══ FRAGMENTO DEL DOCUMENTO

A pesar de esto, las organizaciones mencionadas impulsaron un Frente en defensa de la reforma eléctrica junto a Morena, justificándose bajo la idea de que la propuesta gubernamental era un paso adelante en la lucha por la soberanía energética. Además, las organizaciones mencionadas omitieron cualquier crítica profunda a la política de López Obrador.
La participación en este frente no es un hecho menor. No estamos hablando de un frente único con organizaciones obreras y populares para la lucha, puesto que Morena no es una fuerza política de izquierda, ni que busque desarrollar la lucha de clases, sino al contrario. Estamos ante un acuerdo político con el partido que gobierna el país y administra los intereses de los capitalistas; una fuerza de carácter burgués por su programa y por su política, independientemente de su retórica progresista y de su base social [6]. Podríamos esperar que las fuerzas populistas y reformistas, que se han caracterizado por adaptarse históricamente a los sectores “progresistas” de la burguesía (primero el PRD y luego AMLO) obvien convenientemente esto; es evidente que en los grupos socialistas mencionados, la cercanía política con el populismo y la propia presión del progresismo gubernamental ha influido poderosamente en el alejamiento cada vez mayor de una perspectiva revolucionaria.
La participación en un Frente en defensa de la reforma de AMLO, encabezado por el propio Morena, representa el abandono de la independencia de clase, y confirma la adaptación y subordinación de estas organizaciones “socialistas” al partido de gobierno, que ya habíamos advertido en anteriores artículos y polémicas. La retórica desplegada desde sus publicaciones —por cierto, de muy escaso alcance— en torno a que ellos sí estarían por la renacionalización del sector, no pueden ocultar cuál ha sido la clave de su política concreta; integrando el Frente y participando de foros y acciones junto a Morena en defensa de la reforma gubernamental.
Algunas de estas organizaciones sostuvieron, en los años previos, una política de adaptación y de subordinación al PRD primero y al Morena después, cuando eran partidos de oposición; no obstante, estamos ante un salto cualitativo dado por el apoyo político al partido de gobierno.
Una consecuencia —esperable, pero no menos bochornosa— es la participación en la administración de la 4T. Es el caso del Grupo de Acción Revolucionaria, uno de cuyos referentes se ha convertido en un defensor público y a ultranza de la política de AMLO, desde su puesto como Director General de Energías Limpias de la Secretaría de Energía federal. Esto es expresión del “transformismo” al que nos referimos previamente.

════
══ REGISTROS

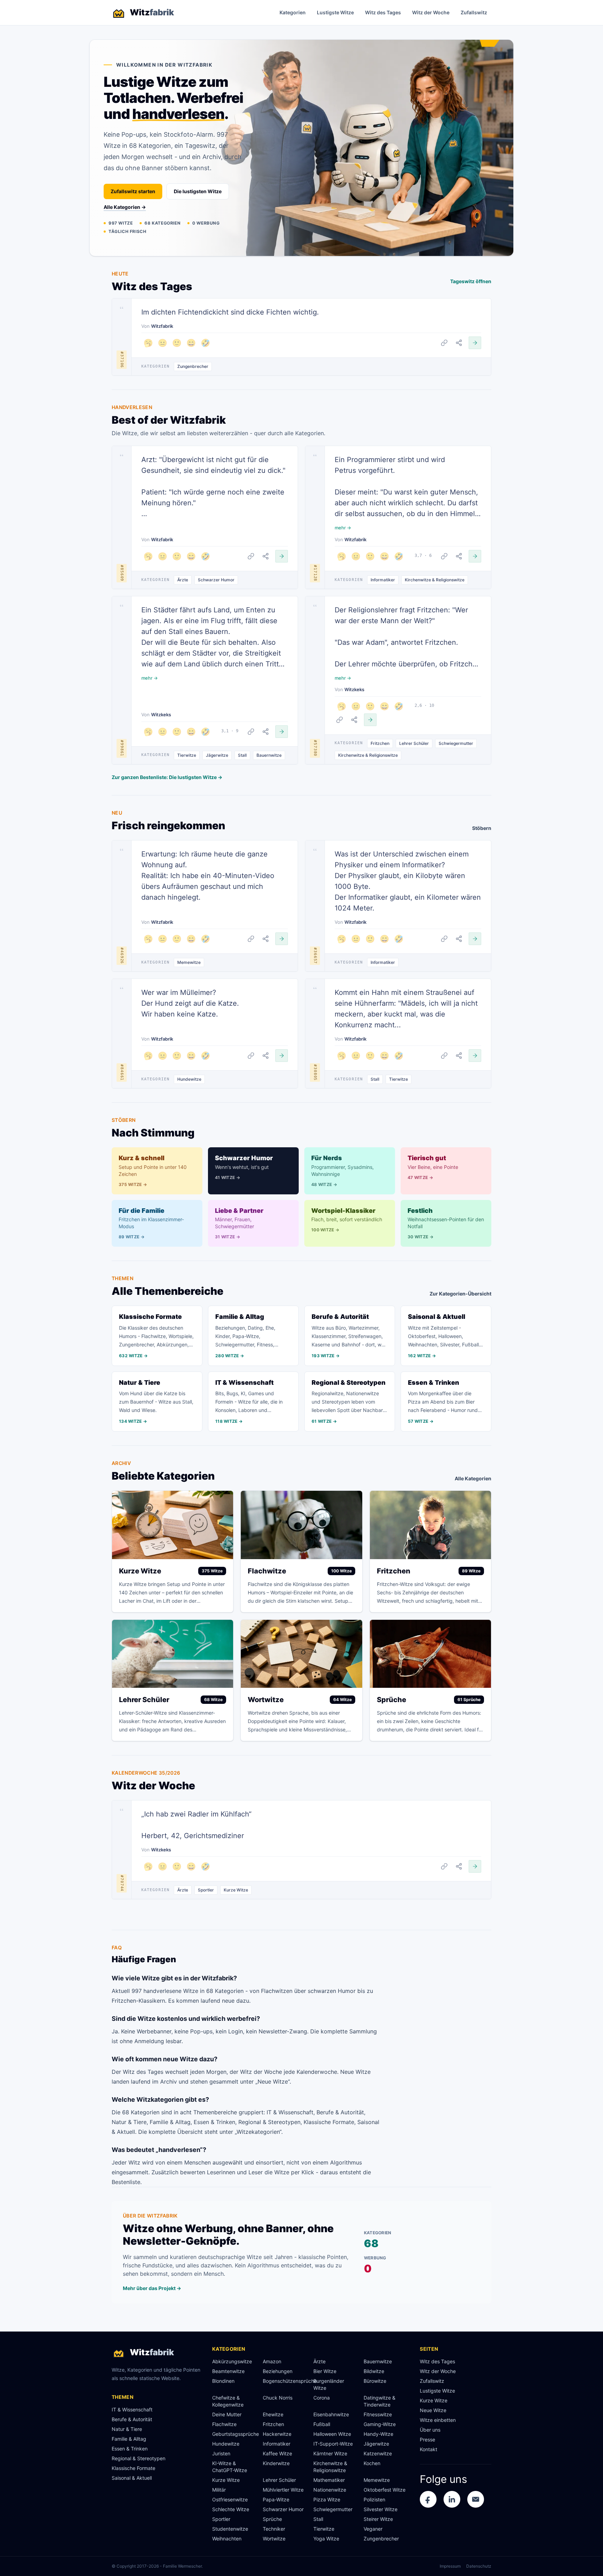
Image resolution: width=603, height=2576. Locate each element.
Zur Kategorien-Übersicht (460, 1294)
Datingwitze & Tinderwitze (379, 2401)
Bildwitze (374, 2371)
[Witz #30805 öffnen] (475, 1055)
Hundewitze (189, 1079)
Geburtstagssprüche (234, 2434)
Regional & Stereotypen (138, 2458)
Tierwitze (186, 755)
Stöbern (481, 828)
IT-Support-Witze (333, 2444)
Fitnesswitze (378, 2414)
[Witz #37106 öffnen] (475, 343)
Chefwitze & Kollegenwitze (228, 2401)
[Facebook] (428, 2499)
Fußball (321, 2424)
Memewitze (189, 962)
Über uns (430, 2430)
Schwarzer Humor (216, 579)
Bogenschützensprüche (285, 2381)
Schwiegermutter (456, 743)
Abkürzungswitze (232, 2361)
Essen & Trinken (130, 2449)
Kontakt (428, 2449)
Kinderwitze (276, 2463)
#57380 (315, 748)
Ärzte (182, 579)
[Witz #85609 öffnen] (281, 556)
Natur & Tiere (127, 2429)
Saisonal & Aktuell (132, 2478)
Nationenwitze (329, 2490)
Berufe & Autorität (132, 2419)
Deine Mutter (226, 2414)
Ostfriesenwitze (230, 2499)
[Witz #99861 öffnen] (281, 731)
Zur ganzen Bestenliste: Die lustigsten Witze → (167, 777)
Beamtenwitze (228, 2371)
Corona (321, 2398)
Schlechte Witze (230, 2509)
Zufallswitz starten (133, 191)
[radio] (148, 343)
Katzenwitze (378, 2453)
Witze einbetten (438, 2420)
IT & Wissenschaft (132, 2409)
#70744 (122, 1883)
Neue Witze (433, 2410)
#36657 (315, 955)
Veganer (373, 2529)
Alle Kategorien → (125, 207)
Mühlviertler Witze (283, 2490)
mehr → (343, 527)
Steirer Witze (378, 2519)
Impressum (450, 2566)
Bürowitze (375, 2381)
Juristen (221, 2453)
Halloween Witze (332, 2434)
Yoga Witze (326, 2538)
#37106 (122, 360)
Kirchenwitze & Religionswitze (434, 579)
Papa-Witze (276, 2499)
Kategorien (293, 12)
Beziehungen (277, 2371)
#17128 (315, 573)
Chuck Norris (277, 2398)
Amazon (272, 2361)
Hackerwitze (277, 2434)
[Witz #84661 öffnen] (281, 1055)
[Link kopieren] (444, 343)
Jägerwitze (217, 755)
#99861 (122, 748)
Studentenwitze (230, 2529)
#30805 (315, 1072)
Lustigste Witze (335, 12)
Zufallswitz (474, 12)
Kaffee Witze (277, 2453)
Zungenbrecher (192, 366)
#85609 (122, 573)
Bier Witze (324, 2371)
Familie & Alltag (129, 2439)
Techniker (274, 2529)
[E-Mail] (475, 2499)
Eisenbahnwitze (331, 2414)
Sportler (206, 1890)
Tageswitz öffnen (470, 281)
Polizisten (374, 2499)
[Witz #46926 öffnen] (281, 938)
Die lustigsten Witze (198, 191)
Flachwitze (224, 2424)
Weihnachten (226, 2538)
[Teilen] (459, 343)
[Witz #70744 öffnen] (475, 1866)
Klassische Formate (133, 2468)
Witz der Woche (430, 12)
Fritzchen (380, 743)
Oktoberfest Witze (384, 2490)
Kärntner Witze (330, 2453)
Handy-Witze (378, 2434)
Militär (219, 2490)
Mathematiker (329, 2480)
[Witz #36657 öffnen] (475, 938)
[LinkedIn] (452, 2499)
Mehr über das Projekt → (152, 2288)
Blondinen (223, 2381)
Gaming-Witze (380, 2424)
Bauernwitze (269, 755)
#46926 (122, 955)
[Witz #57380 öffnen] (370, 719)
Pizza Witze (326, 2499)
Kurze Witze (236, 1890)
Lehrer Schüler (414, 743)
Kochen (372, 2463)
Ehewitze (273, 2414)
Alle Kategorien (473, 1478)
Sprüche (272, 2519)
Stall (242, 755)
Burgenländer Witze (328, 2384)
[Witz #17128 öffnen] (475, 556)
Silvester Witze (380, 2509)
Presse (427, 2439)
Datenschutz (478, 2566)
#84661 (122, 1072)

════
══ REGISTROS

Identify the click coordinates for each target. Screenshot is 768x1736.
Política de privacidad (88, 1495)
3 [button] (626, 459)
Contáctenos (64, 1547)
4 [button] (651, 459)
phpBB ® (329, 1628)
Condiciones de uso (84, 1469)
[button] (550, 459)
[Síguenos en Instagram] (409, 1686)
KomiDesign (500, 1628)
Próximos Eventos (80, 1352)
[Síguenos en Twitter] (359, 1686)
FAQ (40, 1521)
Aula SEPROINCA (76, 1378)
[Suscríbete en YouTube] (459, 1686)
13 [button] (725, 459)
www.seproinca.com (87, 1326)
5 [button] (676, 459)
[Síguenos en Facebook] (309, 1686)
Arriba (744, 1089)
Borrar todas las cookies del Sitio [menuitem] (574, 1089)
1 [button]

════
══ REGISTROS

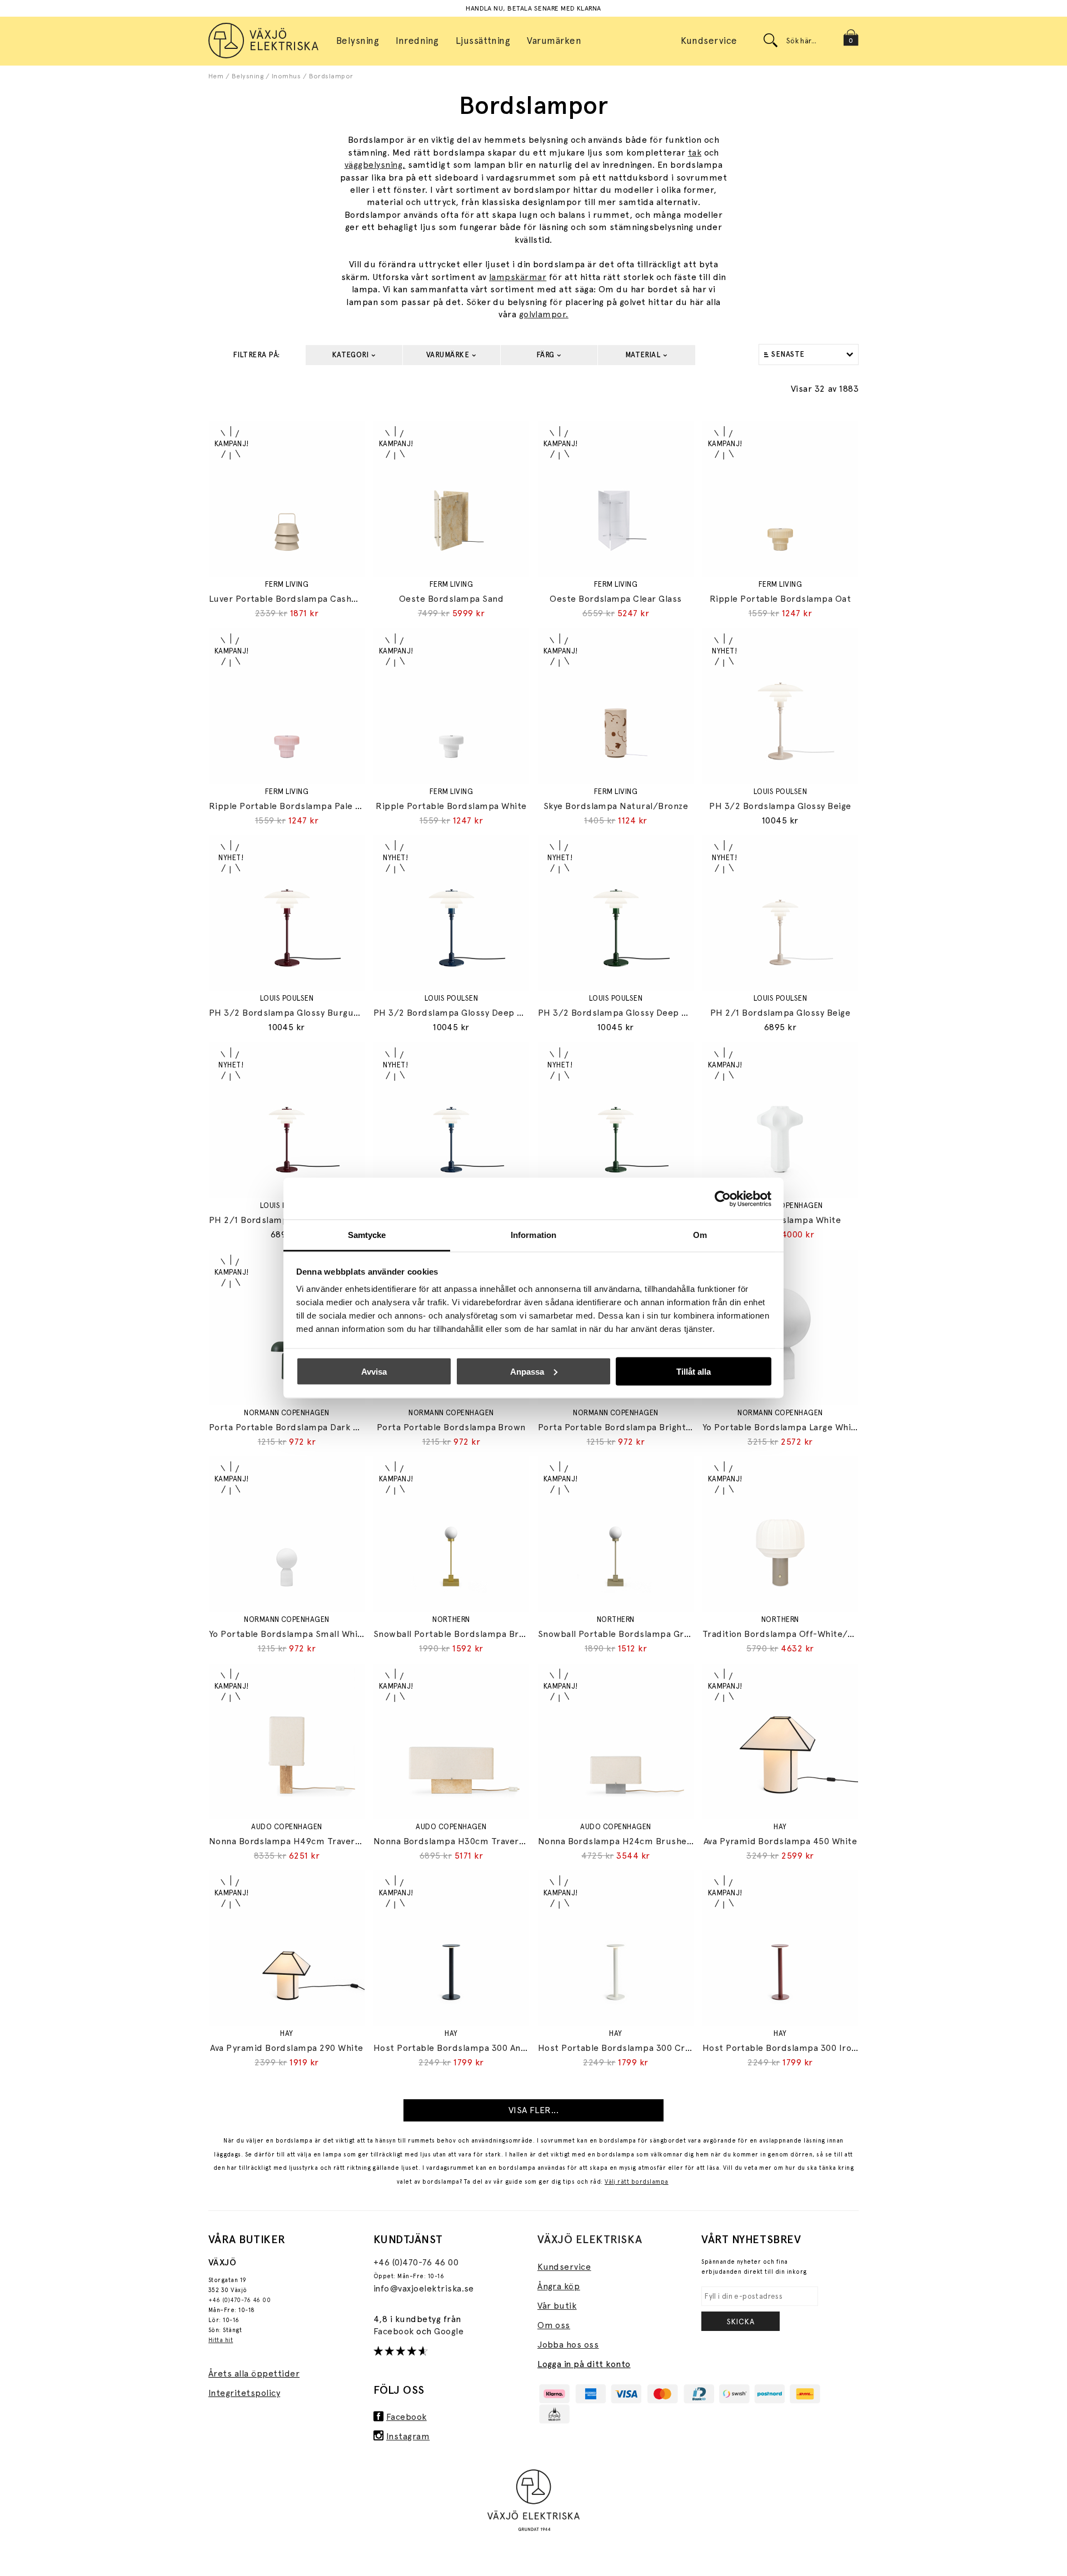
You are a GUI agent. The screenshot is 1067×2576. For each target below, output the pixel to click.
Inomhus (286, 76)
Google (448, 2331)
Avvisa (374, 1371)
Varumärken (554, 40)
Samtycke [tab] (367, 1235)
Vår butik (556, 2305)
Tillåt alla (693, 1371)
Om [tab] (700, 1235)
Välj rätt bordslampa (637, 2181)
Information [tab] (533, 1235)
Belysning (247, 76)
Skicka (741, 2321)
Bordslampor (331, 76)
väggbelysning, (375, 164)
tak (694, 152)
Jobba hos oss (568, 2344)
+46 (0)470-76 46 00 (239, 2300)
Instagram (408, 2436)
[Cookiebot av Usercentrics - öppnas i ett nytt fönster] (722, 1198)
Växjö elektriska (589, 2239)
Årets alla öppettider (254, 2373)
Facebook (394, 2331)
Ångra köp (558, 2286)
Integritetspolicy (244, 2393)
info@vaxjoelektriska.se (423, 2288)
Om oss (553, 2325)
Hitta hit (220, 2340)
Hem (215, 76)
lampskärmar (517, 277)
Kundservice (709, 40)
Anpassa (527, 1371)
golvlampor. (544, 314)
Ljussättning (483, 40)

════

QUÉ HACER:
1 – Actualiza el texto sobre la reforma eléctrica. Escríbelo desde las palabras "Una consecuencia —esperable, pero" y detente después de "nos referimos previamente.", poniendo "Subsecretario de Energías Limpias" en lugar de "Director General de Energías Limpias".
2 – Resume en dos oraciones el texto sobre la reforma eléctrica.

RESPUESTAS ESPERADAS:
1 –
Una consecuencia —esperable, pero no menos bochornosa— es la participación en la administración de la 4T. Es el caso del Grupo de Acción Revolucionaria, uno de cuyos referentes se ha convertido en un defensor público y a ultranza de la política de AMLO, desde su puesto como Subsecretario de Energías Limpias de la Secretaría de Energía federal. Esto es expresión del “transformismo” al que nos referimos previamente.

2 – Las organizaciones socialistas mencionadas impulsaron junto a Morena un Frente en defensa de la reforma eléctrica de AMLO, lo que para el texto representa el abandono de la independencia de clase y su subordinación al partido de gobierno, una fuerza de carácter burgués. Una consecuencia es su participación en la administración de la 4T, como en el caso del Grupo de Acción Revolucionaria, uno de cuyos referentes defiende la política de AMLO desde su puesto como Director General de Energías Limpias de la Secretaría de Energía federal.